:: PROBLEM DESCRIPTION ::
The records below must be copied in full, exactly as they read.

Data records
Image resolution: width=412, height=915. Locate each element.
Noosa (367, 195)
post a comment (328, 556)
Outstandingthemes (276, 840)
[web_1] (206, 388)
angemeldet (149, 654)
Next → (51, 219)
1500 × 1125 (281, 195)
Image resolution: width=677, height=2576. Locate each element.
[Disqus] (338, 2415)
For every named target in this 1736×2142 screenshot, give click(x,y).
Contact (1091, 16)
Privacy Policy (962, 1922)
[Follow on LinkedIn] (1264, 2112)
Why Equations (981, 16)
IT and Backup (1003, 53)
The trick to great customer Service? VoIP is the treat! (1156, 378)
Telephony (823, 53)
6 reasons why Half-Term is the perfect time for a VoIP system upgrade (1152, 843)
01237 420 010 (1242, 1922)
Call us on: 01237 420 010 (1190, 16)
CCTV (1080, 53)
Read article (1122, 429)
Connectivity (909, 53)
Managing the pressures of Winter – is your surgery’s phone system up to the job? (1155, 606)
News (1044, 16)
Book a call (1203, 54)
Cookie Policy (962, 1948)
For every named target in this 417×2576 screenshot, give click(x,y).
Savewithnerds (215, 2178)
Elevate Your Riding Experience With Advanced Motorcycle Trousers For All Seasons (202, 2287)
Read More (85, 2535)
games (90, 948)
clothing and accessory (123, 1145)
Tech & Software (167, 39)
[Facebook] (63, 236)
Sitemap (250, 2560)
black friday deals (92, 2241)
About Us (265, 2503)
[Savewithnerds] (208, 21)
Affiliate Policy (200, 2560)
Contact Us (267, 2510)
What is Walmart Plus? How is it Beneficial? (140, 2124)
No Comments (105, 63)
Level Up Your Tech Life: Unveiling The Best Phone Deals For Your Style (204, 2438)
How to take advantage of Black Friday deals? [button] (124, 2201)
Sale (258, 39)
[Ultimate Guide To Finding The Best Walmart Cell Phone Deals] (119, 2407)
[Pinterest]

:: OUTPUT OF THE TASK ::
Image resolution: width=412, height=915. Locate each element.
Noosa (367, 195)
post a comment (328, 556)
Outstandingthemes (276, 840)
[web_1] (206, 388)
angemeldet (149, 654)
Next → (51, 219)
1500 × 1125 (281, 195)
Image resolution: width=677, height=2576. Locate each element.
[Disqus] (338, 2415)
For every named target in this 1736×2142 screenshot, give click(x,y).
Contact (1091, 16)
Privacy Policy (962, 1922)
[Follow on LinkedIn] (1264, 2112)
Why Equations (981, 16)
IT and Backup (1003, 53)
The trick to great customer Service? VoIP is the treat! (1156, 378)
Telephony (823, 53)
6 reasons why Half-Term is the perfect time for a VoIP system upgrade (1152, 843)
01237 420 010 (1242, 1922)
Call us on: 01237 420 010 (1190, 16)
CCTV (1080, 53)
Read article (1122, 429)
Connectivity (909, 53)
Managing the pressures of Winter – is your surgery’s phone system up to the job? (1155, 606)
News (1044, 16)
Book a call (1203, 54)
Cookie Policy (962, 1948)
For every named target in this 417×2576 screenshot, give click(x,y).
Savewithnerds (215, 2178)
Elevate Your Riding Experience With Advanced Motorcycle Trousers For All Seasons (202, 2287)
Read More (85, 2535)
games (90, 948)
clothing and accessory (123, 1145)
Tech & Software (167, 39)
[Facebook] (63, 236)
Sitemap (250, 2560)
black friday deals (92, 2241)
About Us (265, 2503)
[Savewithnerds] (208, 21)
Affiliate Policy (200, 2560)
Contact Us (267, 2510)
What is Walmart Plus? How is it Beneficial? (140, 2124)
No Comments (105, 63)
Level Up Your Tech Life: Unveiling The Best Phone Deals For Your Style (204, 2438)
How to take advantage of Black Friday deals? [button] (124, 2201)
Sale (258, 39)
[Ultimate Guide To Finding The Best Walmart Cell Phone Deals] (119, 2407)
[Pinterest]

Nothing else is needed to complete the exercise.